Assignment | All lines containing the string "page" must be copied from the entries.

Supplied records |
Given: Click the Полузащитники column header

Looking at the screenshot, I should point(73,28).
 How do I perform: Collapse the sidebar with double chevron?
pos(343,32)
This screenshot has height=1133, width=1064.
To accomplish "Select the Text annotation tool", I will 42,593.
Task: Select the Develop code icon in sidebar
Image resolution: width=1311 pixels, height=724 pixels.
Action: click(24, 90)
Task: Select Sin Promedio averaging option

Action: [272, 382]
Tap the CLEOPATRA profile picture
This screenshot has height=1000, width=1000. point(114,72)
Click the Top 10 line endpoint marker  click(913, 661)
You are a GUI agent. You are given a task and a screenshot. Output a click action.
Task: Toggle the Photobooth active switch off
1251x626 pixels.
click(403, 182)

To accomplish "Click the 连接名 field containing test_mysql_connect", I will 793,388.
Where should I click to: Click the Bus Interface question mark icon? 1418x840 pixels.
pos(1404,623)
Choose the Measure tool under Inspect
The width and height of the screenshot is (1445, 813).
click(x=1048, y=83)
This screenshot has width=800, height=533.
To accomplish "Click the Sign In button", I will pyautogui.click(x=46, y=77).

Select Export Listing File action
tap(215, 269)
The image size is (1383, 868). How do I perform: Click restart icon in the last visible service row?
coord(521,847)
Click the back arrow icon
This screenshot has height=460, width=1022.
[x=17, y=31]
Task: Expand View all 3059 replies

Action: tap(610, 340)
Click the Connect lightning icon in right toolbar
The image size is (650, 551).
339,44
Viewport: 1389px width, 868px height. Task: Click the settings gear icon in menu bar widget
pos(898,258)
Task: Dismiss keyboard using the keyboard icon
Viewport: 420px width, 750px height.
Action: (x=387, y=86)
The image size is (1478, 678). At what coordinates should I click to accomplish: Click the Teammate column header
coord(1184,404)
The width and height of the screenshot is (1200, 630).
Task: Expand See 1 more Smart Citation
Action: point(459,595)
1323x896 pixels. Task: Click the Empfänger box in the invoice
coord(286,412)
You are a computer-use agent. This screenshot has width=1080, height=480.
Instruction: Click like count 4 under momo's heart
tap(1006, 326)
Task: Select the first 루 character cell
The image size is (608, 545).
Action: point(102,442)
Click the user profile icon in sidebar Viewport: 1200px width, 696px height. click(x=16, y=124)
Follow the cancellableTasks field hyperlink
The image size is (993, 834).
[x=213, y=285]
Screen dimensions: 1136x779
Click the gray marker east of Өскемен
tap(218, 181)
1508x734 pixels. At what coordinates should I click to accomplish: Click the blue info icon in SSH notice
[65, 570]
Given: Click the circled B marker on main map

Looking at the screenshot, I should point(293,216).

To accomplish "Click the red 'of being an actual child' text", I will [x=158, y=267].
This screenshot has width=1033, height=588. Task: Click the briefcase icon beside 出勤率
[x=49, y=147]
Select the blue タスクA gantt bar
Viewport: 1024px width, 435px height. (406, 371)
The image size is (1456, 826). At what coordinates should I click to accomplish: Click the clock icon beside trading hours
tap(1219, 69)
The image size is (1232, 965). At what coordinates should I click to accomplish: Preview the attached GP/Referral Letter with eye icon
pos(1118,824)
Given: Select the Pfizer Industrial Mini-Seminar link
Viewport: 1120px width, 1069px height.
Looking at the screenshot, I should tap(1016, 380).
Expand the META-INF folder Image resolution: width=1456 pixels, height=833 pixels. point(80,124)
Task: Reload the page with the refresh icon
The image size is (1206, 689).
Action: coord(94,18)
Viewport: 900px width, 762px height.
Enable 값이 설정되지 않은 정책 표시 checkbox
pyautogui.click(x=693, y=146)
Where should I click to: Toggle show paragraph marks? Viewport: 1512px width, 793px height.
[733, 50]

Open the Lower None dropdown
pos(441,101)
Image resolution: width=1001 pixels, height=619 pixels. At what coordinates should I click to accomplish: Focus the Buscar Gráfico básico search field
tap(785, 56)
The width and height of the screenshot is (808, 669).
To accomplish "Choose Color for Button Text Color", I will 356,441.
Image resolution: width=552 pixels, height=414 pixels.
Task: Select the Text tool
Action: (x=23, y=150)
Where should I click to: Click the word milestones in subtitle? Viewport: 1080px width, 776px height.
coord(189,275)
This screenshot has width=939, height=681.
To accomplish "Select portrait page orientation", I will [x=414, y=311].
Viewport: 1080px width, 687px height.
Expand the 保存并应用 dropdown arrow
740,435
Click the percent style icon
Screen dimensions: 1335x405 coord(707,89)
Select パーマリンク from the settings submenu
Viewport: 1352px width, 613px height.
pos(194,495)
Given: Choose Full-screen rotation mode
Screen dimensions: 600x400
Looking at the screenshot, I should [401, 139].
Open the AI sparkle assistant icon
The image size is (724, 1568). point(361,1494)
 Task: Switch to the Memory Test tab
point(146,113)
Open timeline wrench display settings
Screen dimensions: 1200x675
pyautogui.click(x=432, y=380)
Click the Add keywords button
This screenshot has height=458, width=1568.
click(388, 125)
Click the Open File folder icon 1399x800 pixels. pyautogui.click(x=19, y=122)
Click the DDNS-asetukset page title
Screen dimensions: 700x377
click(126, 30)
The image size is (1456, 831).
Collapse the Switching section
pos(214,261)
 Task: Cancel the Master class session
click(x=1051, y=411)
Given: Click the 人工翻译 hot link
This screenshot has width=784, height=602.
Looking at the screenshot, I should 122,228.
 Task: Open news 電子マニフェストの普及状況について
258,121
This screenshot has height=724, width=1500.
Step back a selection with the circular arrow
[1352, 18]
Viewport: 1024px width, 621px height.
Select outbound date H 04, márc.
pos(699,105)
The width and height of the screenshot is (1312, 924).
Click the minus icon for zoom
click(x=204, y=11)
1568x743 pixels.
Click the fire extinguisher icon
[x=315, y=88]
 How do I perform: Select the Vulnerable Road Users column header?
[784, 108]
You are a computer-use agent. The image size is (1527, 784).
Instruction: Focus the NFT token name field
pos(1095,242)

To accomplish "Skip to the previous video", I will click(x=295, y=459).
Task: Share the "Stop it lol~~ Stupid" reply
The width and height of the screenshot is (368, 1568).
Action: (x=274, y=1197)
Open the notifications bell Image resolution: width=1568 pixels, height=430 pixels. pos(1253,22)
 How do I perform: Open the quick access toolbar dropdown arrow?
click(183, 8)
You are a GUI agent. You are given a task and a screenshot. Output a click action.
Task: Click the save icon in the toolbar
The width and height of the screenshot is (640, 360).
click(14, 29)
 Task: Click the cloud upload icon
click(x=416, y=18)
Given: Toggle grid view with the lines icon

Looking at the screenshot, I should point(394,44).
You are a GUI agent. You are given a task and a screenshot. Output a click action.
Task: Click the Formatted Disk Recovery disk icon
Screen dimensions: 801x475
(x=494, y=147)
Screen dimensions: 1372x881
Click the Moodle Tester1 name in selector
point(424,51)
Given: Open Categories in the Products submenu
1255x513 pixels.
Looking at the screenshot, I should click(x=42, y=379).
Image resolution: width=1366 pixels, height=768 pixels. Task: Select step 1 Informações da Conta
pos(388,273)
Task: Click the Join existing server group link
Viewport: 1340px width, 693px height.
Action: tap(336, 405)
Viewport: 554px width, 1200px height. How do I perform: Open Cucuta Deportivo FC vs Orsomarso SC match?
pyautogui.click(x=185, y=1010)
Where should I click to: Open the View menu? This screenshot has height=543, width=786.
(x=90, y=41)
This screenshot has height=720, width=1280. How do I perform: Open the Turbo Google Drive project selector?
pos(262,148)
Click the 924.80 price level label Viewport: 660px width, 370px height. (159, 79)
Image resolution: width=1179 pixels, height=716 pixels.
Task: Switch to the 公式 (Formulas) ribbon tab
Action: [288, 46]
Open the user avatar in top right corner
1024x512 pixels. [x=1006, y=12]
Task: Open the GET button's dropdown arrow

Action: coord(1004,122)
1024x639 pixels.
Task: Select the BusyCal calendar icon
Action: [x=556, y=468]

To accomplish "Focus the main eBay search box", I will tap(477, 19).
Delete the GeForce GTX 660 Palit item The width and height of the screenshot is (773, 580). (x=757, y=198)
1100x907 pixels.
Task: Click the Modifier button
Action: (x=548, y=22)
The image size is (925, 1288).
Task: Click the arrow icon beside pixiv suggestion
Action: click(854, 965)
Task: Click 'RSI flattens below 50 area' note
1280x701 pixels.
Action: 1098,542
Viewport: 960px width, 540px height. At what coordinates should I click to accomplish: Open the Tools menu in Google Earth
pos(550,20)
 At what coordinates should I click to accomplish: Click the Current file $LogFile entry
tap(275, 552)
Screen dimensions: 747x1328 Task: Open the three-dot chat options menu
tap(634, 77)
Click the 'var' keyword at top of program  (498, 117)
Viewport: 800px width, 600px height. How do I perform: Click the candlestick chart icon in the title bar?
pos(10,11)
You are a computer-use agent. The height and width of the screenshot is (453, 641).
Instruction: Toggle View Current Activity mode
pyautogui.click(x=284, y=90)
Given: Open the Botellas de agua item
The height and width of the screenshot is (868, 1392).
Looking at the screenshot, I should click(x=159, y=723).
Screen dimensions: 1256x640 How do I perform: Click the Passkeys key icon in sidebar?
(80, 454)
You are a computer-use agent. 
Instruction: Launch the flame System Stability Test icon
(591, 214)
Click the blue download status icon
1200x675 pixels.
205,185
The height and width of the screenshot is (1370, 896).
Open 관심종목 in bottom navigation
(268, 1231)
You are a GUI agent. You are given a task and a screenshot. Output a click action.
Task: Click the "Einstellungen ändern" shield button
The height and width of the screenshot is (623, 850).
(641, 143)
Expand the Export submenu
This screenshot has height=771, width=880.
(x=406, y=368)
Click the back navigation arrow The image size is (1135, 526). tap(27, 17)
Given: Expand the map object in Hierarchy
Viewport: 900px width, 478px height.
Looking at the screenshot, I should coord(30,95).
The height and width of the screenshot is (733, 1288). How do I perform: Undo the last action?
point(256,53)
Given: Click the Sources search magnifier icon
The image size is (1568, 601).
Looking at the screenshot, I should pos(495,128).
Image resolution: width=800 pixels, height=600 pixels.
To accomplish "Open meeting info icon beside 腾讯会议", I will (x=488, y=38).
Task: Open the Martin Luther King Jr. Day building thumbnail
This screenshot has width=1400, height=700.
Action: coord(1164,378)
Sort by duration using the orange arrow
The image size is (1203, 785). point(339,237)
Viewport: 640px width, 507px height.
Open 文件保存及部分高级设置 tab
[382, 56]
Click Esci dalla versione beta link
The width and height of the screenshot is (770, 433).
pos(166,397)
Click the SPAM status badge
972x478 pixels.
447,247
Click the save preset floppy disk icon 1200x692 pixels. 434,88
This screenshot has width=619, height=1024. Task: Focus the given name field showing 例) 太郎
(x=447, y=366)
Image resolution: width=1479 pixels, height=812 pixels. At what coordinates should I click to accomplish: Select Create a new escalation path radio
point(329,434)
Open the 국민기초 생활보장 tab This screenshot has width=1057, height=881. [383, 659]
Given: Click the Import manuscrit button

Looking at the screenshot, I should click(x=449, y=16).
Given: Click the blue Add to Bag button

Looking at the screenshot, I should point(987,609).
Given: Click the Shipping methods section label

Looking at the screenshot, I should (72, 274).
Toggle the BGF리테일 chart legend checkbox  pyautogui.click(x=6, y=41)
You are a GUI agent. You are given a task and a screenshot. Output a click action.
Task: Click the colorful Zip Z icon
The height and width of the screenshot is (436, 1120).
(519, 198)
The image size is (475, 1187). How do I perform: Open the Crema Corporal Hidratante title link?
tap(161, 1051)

Task result |
Task: Reload the page with the refresh icon
To accomplish "Select portrait page orientation", I will [x=414, y=311].
Click the DDNS-asetukset page title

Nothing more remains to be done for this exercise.